Poor Fauvette

Jules Bastien-Lepage, Poor Fauvette, 1881

Late winter, and the little girl stares off, her gaze
reaching down into your soul. She’s wrapped
herself in a makeshift shawl of brown cloth
to ward off the cold this very morning, as she stands
there in some wintry field out in Damvillers,
minding the family cow as it feeds on straw and thistle.

“There are some glorious pictures,” D.H. Lawrence
wrote a friend, after viewing the canvas at a winter
exhibition some thirty years after Bastien-Lepage
painted the scene, the artist himself long since gone.
But nothing caught his eye like this scene, as he watched
the lovely woman in her smart, dark velvet suit

and hat, its feathers flowing down over her shoulders,
a woman so unlike that poor Fauvette. “Too sad,”
the woman whispered, as she confided to the man
beside her there. “But then that is what the country
does to one.” And now, the moment over, the two
moved on to yet another landscape, and then another.

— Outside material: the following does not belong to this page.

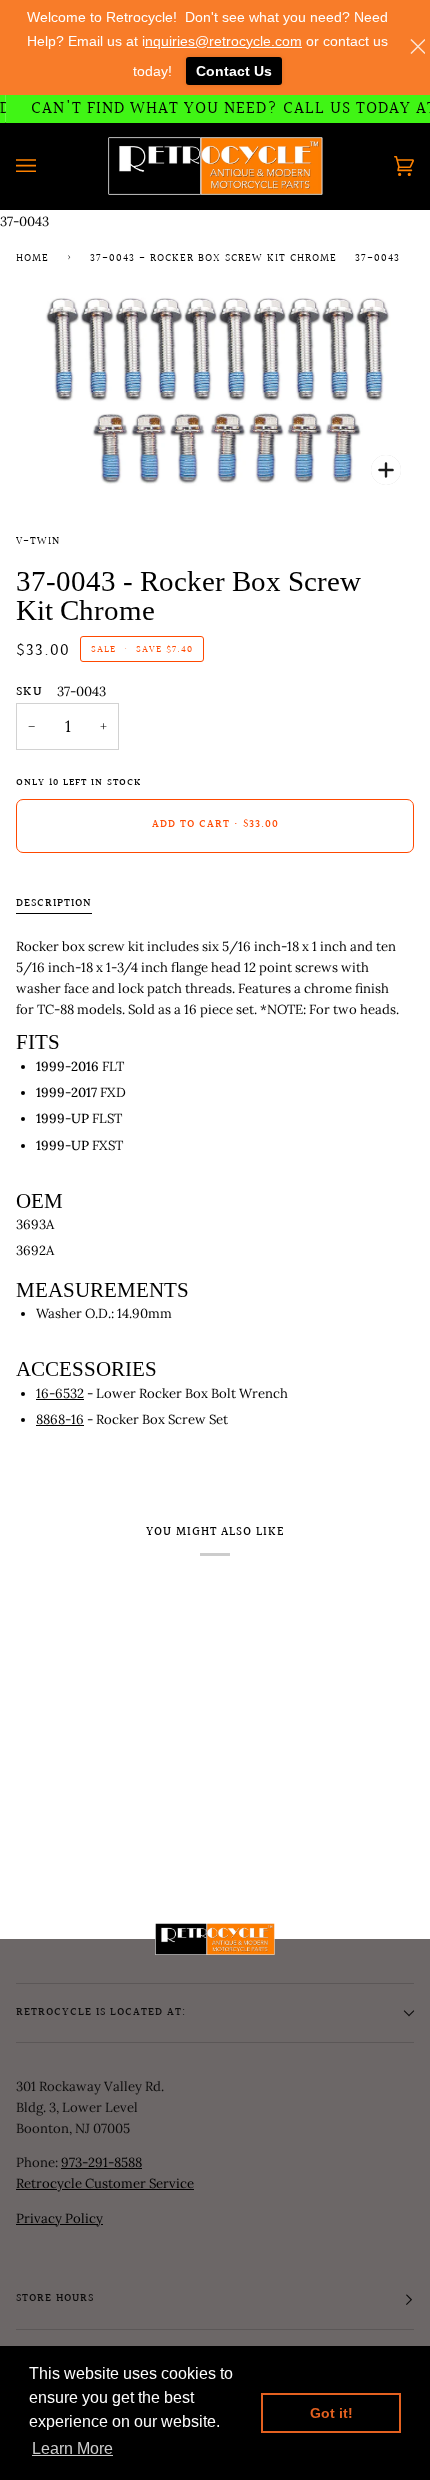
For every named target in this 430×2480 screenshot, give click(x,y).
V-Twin (38, 542)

And here’s the thing: it’s the gaze of that little girl,
isn’t it, that embeds itself upon your heart, before you too
find yourself likewise turn away. How many times
have you been stopped when you least expected
by someone asking you to look at them and listen?
Like the daughter of an old friend, himself long gone,

catching you in the frozen parking lot of the old brick
church just after Mass this morning, when all you
wanted was to climb inside your car for warmth,
her face and yours masked by this pandemic,
though her teary eyes spoke volumes as she began
to speak of the deep rifts between her brother and herself.

And what was there for you to do but listen in that
freezing morning. Pain is pain. Pain is personal. Still,
you’ve learned to listen, which somehow seems to help.
To help the other, as it helps your sorry self just to know
you care. Something that seems to repeat itself more
and more now, giving back something of yourself.

Like that bread just offered you, which you consumed
before you left the parking lot to head back home for
coffee, eggs and toast. Which is more than what poor
Fauvette will feast on when she returns this evening
back home, cold and weary, to sup on her daily bread,
if that, both those gazes etched now on your heart.